Below are records; count the lines that hold the string "will" and give only the count.

☆ ☆ ☆ ☆ ☆ ☆ ☆

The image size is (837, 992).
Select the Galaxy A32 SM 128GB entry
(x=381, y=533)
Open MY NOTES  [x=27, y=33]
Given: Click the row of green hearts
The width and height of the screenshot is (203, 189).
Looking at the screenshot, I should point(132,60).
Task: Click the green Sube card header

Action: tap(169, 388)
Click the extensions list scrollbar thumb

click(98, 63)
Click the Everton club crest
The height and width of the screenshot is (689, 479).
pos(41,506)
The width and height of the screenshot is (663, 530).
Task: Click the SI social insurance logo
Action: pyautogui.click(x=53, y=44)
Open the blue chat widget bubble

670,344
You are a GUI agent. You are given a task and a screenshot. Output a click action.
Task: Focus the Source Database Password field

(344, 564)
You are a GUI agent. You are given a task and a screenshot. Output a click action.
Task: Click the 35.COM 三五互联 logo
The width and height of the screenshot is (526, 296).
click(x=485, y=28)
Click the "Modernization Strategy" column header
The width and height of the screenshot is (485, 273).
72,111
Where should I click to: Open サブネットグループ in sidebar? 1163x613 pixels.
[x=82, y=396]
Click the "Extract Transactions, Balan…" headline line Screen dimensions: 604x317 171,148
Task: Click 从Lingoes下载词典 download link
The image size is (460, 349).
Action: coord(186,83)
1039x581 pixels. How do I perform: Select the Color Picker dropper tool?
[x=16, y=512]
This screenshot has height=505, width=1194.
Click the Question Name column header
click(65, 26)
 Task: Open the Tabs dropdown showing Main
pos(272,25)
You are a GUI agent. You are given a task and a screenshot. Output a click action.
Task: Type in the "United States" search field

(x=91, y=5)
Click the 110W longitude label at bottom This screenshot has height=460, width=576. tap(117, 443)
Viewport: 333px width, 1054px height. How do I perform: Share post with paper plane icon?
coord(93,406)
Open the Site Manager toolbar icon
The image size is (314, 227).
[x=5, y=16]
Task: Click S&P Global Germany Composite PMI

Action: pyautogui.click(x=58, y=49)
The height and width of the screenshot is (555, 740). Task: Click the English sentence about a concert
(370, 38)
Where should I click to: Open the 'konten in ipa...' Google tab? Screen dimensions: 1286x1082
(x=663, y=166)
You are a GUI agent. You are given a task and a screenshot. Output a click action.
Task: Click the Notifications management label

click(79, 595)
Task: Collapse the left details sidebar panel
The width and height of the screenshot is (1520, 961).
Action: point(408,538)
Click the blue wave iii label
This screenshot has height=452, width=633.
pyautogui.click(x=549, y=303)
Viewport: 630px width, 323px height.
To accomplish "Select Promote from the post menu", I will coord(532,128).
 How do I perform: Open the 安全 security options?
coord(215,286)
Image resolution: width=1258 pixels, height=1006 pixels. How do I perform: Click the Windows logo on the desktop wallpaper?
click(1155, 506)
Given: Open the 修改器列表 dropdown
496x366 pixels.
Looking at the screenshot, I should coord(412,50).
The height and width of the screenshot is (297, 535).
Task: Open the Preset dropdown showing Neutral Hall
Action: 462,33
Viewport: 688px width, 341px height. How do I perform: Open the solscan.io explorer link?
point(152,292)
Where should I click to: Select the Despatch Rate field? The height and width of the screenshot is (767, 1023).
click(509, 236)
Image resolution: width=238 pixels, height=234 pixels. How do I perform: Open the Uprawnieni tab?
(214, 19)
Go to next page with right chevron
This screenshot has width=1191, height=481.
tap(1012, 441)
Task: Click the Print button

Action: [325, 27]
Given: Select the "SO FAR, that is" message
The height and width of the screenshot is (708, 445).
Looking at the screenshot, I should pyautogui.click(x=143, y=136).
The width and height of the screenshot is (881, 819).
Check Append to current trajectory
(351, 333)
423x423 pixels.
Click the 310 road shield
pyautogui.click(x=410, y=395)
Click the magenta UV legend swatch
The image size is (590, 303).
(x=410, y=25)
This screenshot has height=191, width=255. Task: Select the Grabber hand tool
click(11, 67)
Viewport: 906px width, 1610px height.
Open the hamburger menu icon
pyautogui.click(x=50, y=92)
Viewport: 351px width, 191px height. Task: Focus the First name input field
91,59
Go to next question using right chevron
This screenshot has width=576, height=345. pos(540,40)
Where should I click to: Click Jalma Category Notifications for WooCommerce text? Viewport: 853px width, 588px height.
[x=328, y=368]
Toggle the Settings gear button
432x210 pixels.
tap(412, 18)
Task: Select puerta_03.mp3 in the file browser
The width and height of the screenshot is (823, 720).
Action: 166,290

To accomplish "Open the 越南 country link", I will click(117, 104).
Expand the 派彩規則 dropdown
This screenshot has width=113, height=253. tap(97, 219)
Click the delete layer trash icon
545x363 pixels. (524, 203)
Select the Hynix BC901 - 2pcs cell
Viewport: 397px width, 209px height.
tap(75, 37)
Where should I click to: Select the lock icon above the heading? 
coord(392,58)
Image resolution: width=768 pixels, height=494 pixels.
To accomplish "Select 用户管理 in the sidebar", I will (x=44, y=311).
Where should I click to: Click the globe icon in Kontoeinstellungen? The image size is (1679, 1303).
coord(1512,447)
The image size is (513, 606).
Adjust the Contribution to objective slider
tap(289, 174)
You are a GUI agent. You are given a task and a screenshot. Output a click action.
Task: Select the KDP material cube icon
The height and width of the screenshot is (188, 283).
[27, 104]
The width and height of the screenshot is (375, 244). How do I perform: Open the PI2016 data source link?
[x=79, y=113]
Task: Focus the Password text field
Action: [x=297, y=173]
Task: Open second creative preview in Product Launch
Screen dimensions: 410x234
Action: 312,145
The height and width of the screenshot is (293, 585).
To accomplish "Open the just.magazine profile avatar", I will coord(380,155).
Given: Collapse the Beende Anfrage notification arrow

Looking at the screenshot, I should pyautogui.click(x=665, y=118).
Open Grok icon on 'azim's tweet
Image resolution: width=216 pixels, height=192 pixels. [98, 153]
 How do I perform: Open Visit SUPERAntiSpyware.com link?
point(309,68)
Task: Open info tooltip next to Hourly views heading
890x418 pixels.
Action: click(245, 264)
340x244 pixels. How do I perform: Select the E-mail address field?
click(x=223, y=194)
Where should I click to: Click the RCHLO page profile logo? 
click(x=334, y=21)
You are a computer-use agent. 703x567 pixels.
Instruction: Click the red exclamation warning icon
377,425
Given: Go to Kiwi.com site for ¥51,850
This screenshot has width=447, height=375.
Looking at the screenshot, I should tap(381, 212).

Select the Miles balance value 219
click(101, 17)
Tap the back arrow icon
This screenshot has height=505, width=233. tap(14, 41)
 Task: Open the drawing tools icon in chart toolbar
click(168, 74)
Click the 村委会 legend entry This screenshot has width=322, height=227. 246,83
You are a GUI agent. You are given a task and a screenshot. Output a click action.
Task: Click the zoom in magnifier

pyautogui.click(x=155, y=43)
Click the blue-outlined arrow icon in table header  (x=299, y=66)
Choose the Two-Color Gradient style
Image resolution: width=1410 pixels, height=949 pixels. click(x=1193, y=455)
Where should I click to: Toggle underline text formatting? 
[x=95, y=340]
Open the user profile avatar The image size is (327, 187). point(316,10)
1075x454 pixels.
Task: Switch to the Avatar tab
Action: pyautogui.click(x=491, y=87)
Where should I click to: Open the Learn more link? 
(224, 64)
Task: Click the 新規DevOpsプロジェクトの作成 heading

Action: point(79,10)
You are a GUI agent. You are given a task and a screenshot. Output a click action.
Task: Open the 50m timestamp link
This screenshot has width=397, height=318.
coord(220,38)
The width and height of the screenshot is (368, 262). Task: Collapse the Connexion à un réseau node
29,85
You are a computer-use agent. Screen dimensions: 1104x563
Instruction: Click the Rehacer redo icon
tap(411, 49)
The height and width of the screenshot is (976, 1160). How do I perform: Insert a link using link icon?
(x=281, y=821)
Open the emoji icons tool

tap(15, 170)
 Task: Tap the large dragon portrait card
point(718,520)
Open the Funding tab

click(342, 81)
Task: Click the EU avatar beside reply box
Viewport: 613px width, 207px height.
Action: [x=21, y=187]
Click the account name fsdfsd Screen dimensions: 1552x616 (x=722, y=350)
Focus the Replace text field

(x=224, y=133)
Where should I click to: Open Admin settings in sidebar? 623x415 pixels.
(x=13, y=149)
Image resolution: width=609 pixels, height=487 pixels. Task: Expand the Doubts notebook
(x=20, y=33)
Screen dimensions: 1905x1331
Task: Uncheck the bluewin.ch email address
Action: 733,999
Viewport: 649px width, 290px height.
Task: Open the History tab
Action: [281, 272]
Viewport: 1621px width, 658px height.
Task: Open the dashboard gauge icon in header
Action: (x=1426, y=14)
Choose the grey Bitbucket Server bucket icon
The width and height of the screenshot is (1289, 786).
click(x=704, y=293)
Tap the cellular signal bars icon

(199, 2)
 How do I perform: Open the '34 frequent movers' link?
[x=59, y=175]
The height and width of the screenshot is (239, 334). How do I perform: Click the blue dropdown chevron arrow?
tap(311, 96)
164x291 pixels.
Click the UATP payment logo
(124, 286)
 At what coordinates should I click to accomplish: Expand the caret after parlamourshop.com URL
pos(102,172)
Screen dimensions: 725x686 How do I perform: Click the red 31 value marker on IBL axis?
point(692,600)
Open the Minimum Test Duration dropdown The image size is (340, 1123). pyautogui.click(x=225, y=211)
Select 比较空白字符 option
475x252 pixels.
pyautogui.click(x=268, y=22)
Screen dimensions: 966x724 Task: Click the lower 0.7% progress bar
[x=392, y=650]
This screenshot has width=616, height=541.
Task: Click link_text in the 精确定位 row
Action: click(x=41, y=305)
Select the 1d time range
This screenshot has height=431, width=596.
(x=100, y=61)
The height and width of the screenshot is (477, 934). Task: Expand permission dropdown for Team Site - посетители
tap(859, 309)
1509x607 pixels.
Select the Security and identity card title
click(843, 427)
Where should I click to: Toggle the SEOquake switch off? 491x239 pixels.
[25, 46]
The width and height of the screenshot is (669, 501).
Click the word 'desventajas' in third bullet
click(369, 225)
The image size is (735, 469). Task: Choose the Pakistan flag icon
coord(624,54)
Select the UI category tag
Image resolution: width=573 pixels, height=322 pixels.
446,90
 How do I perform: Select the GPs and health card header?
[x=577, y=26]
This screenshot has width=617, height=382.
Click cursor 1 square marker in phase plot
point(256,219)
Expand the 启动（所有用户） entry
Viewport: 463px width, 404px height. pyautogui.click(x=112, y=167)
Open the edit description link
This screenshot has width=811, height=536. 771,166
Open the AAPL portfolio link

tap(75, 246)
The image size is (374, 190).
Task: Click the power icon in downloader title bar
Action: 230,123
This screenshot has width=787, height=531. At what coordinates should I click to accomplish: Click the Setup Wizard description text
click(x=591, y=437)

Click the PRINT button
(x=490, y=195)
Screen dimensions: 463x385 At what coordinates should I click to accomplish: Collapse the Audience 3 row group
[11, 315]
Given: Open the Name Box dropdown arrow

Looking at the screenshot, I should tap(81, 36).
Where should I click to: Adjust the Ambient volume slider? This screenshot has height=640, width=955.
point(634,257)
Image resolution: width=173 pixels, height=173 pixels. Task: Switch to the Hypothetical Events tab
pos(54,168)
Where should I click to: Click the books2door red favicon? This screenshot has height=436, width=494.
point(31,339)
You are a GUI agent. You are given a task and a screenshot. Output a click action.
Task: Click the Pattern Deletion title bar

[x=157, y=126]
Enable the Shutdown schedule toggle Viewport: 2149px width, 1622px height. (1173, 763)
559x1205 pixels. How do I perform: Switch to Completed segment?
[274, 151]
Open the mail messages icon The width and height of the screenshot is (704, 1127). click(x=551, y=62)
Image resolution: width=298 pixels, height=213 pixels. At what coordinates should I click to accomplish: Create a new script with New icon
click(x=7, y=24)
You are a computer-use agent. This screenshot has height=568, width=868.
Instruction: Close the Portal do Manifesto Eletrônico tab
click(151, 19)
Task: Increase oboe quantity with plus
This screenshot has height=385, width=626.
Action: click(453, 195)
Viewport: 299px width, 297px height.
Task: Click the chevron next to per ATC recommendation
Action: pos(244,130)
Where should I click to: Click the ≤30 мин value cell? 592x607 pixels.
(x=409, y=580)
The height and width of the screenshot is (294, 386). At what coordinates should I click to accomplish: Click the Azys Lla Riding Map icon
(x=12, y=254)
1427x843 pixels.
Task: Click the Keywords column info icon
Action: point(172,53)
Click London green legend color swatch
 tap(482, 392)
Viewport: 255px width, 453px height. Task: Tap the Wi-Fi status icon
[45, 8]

☆ ☆ ☆ ☆ ☆ ☆ ☆

# Solution to this task
4